“Tüm toplumlarda toplumun sürekliliğini sağlayan çocukların bakımı ve eğitim önem taşımaktadır” (GÜVENÇ, 1984, s:273).
“Eğitim kurumlarının yaygınlaşması ve çocuğun eğitimi işlevinin aileden eğitim kurumlarına geçmesi ve endüstrileşme ile birlikte zorunlu hale gelmiştir. Endüstrileşme sonucu ailedeki yetişkinler topraktan koparak fabrikalarda çalışmaya başlayınca aile ekonomik birim olmaktan çıkmış geniş aileler anne, baba ve çocuklardan oluşan çekirdek ailelere dönüşmüştür. Ekonomik faaliyetlerin ev dışında yürütülmesi toplumda birçok yeni mesleğin ortaya çıkması ve bu mesleklerin özel bilgi ve beceri gerektirmesi ailelerin çocuğun eğitim işlevinin istenilen şekilde yerine getiremez duruma gelmesine neden olmuştur” (ERDEN, 1998, s:92-93).

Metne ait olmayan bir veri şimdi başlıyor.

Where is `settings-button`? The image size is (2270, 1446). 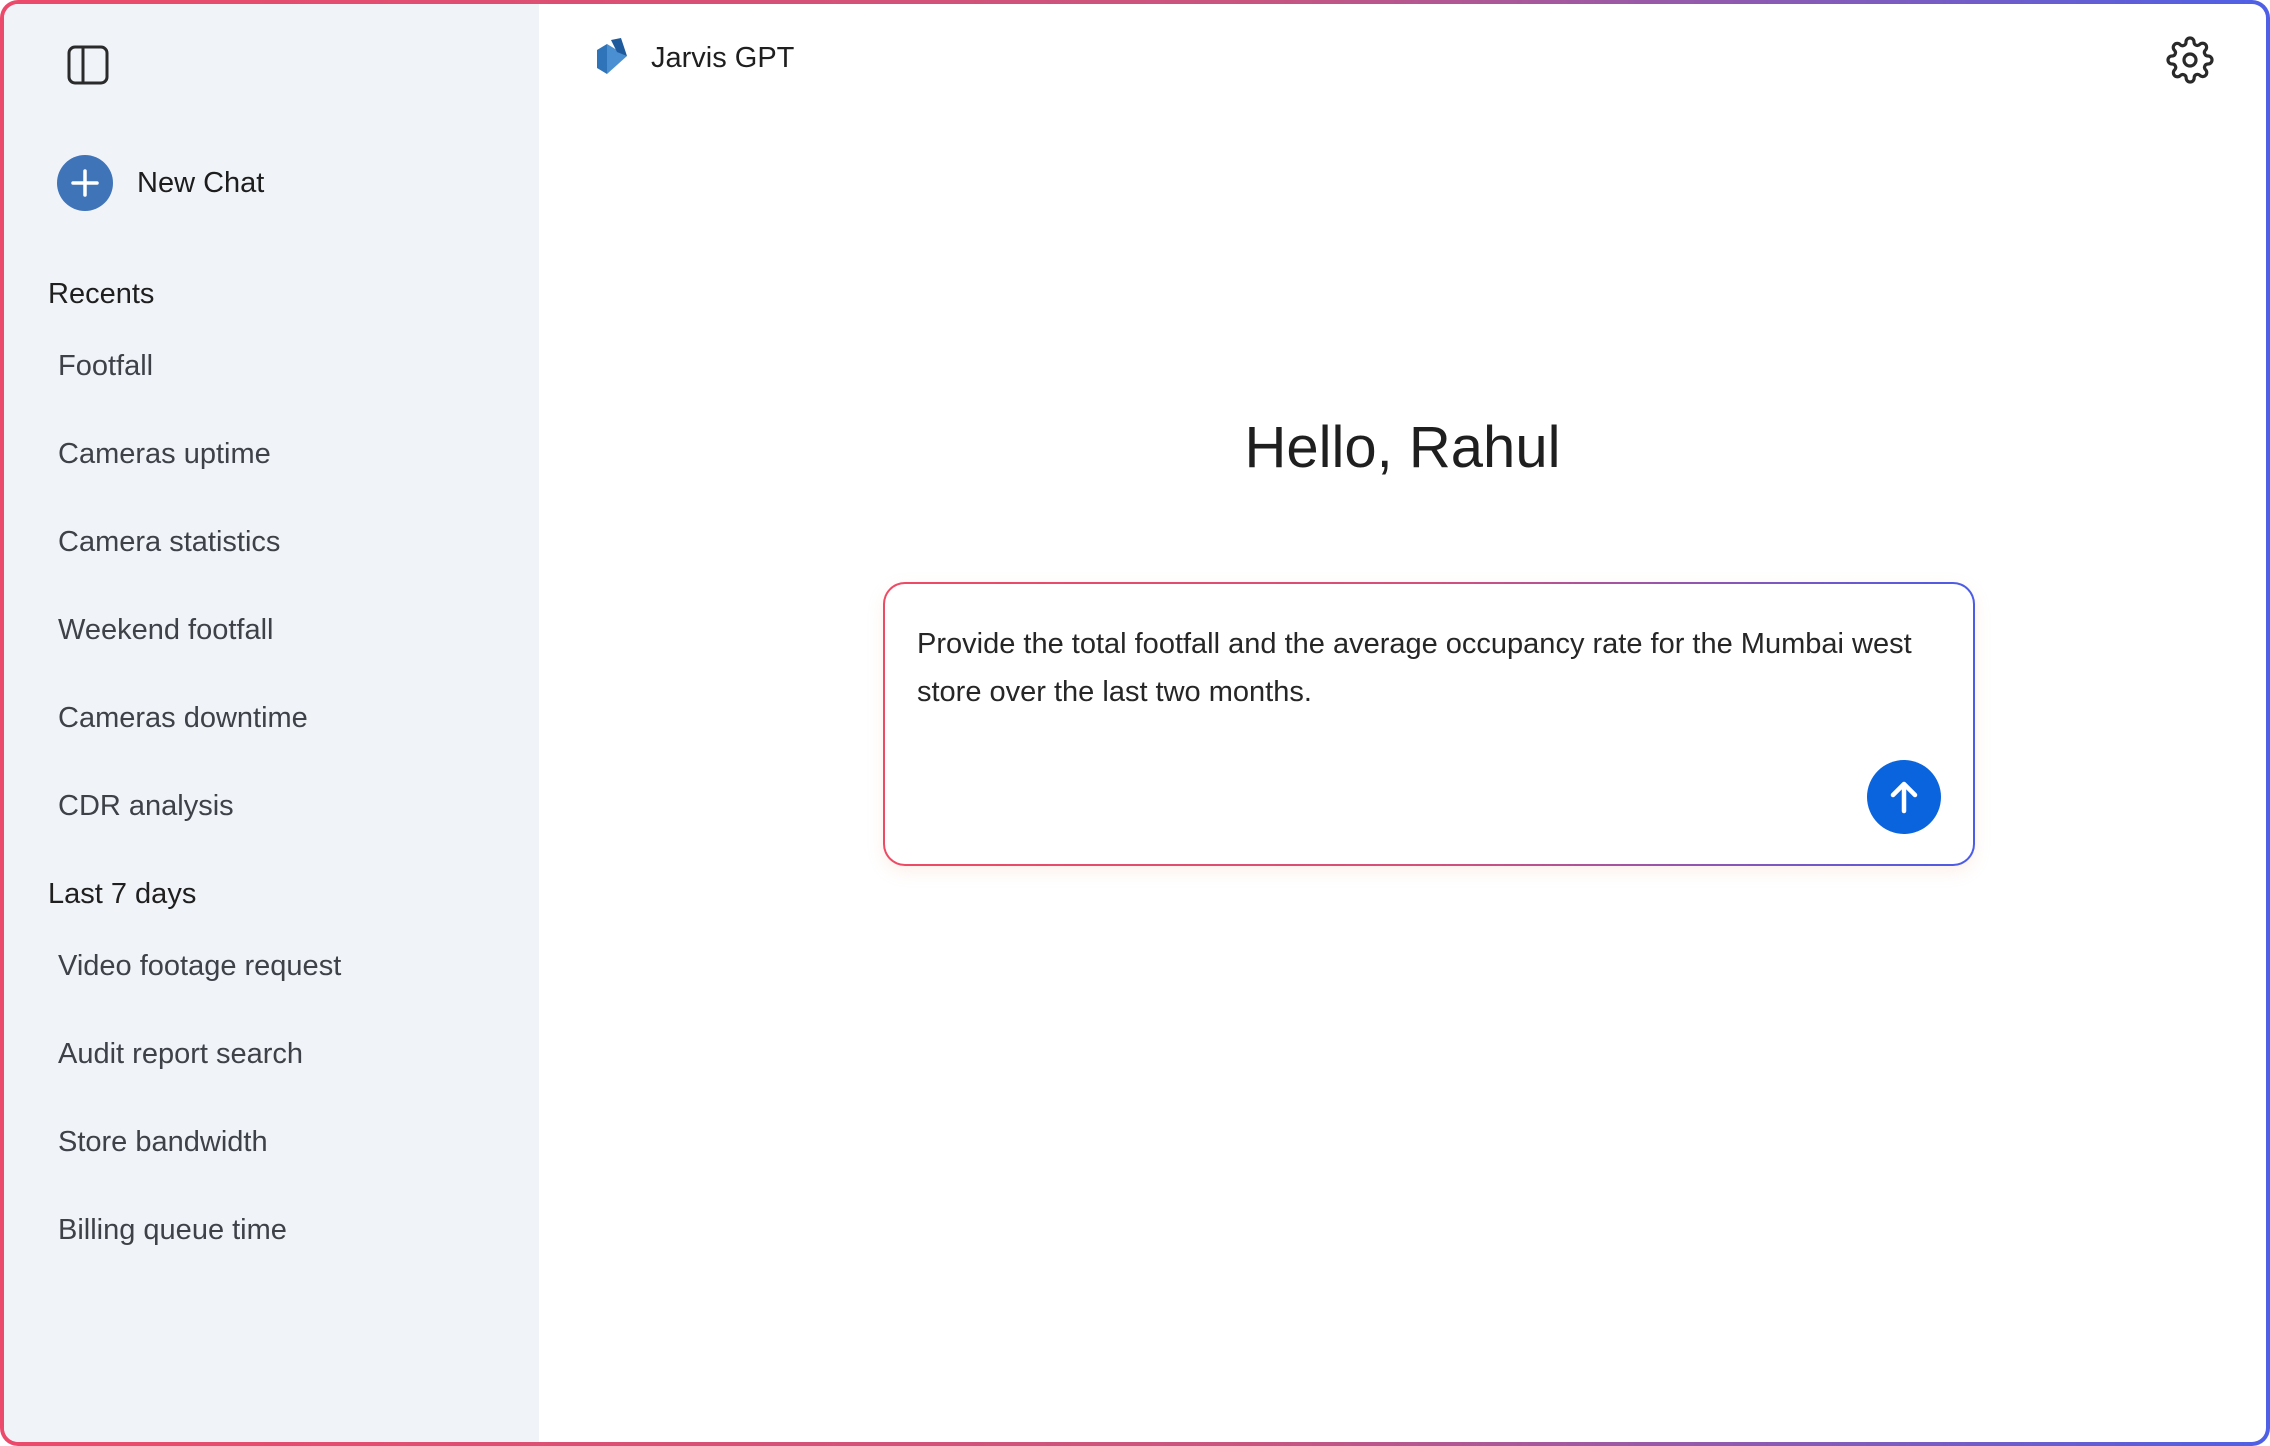
settings-button is located at coordinates (2190, 60).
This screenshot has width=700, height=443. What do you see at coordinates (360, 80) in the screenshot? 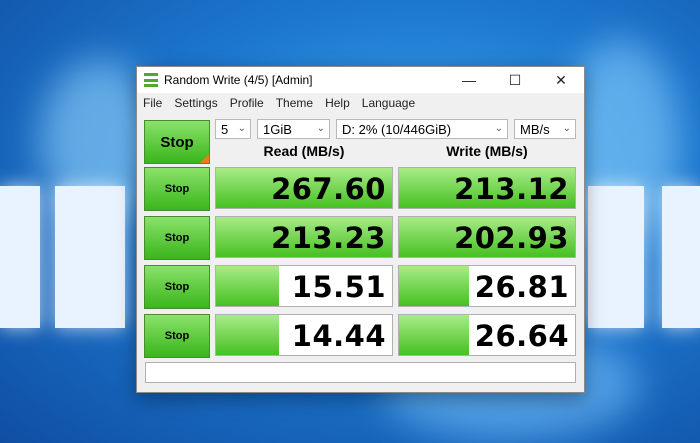
I see `title-bar: Random Write (4/5) [Admin] — ☐ ✕` at bounding box center [360, 80].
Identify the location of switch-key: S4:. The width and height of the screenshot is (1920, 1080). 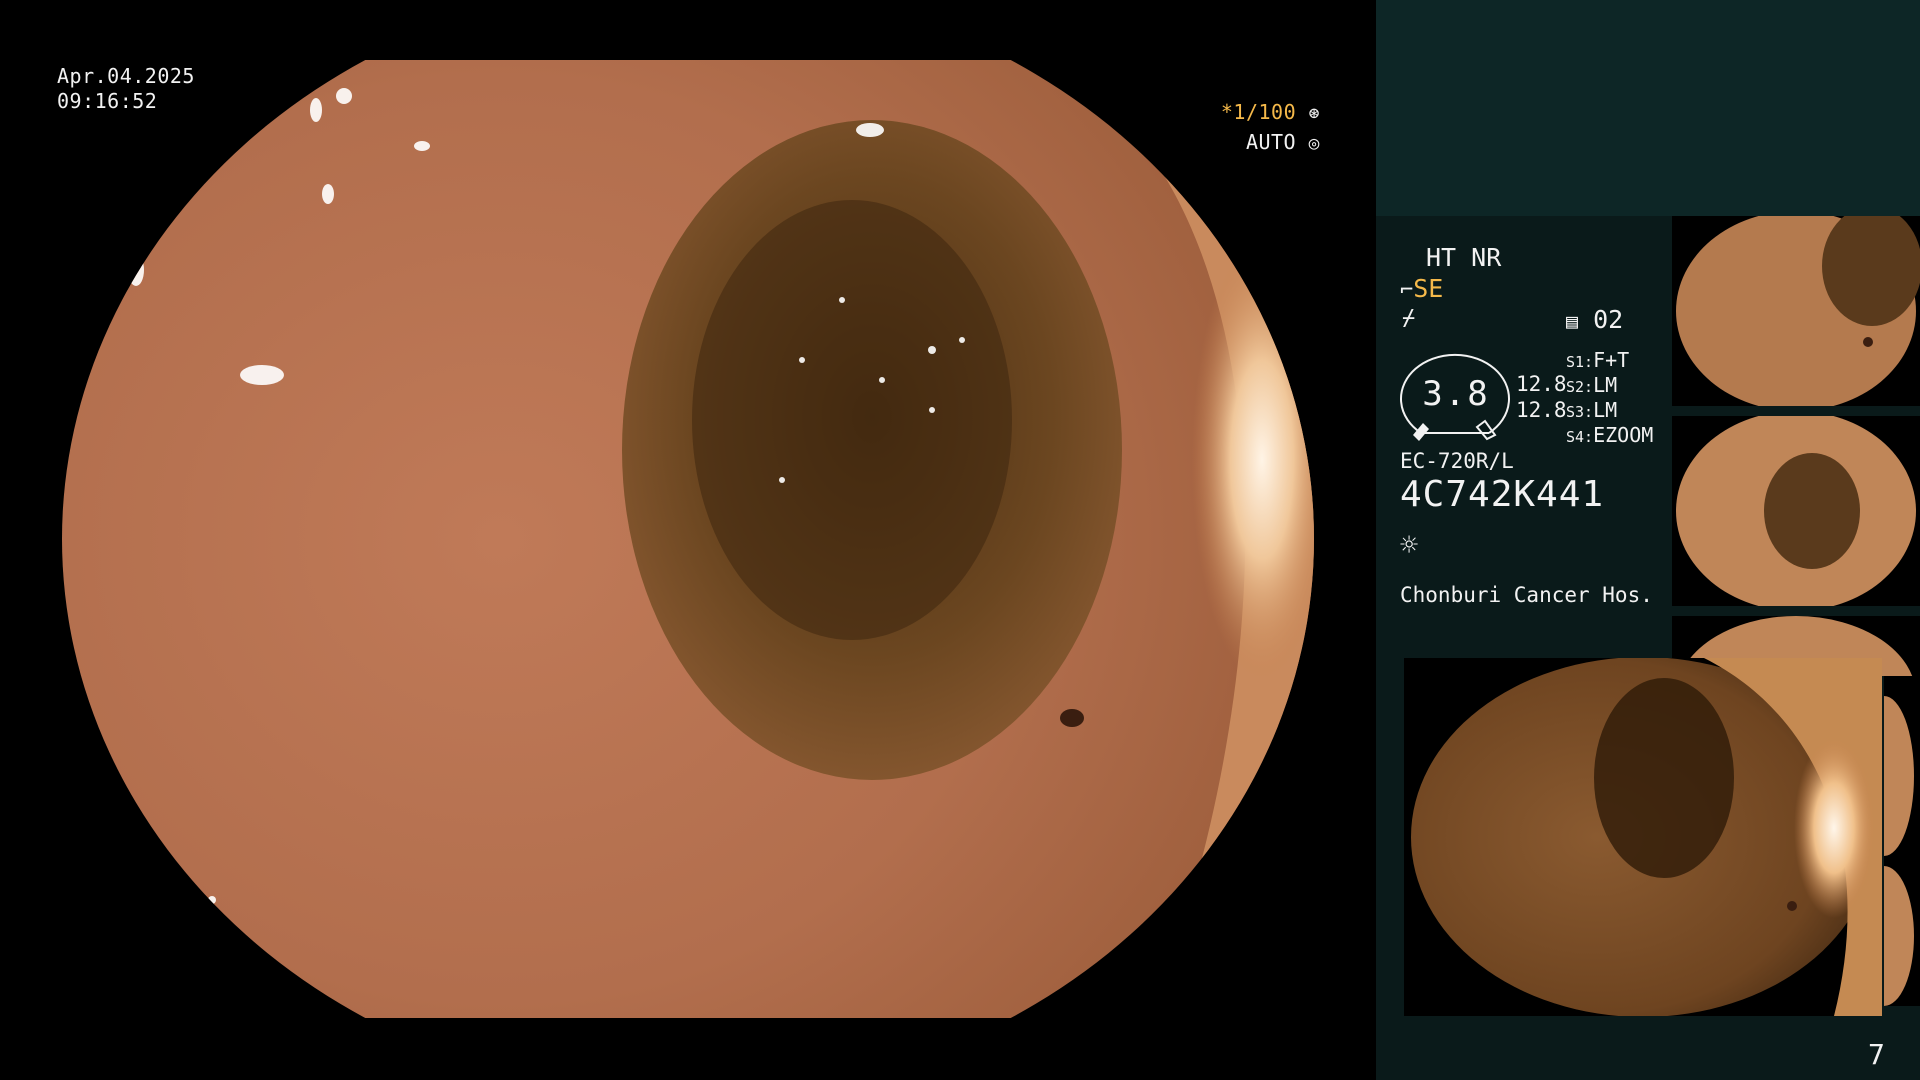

“Ailenin günümüz koşullarında giderek önemi azalan, bir başka ekonomik işlevi daha vardır. Endüstri devriminden önce, hem kız hem erkek çocukların gelecekteki işlerini aile içindeki büyükleri izleyerek öğrenmeleri söz konusu idi. Bu durumun bazı mesleklerde günümüzde de görülmesine karşın, bu süreklilik artık çok yaygın değildir” (TOPRAKÇI, 2002, s:217).
“Toplumsal konum bir kişinin ya da ailenin öteki toplum üyelerinin gözündeki yeridir. Ailenin toplumsal konumunu belirleyen etkenler, aile üyelerinin toplumsal konumları, ailenin varlıklılığı, soyluluğu, inançları, öteki ailelerle ilişkileri, yaşadığı çevre, aile üyelerinin meslekleri, öğrenimleri ve benzerleridir” (BAŞARAN, 1994, s:62).
“Anne ve babanın dikkat etmesi gereken en önemli konu onu bilinçli olarak yetiştirmektir. O zaman yaşanması beklenen sorunlar en aza indirgenebilir” (TUZCUOĞLU, 2004, s:88).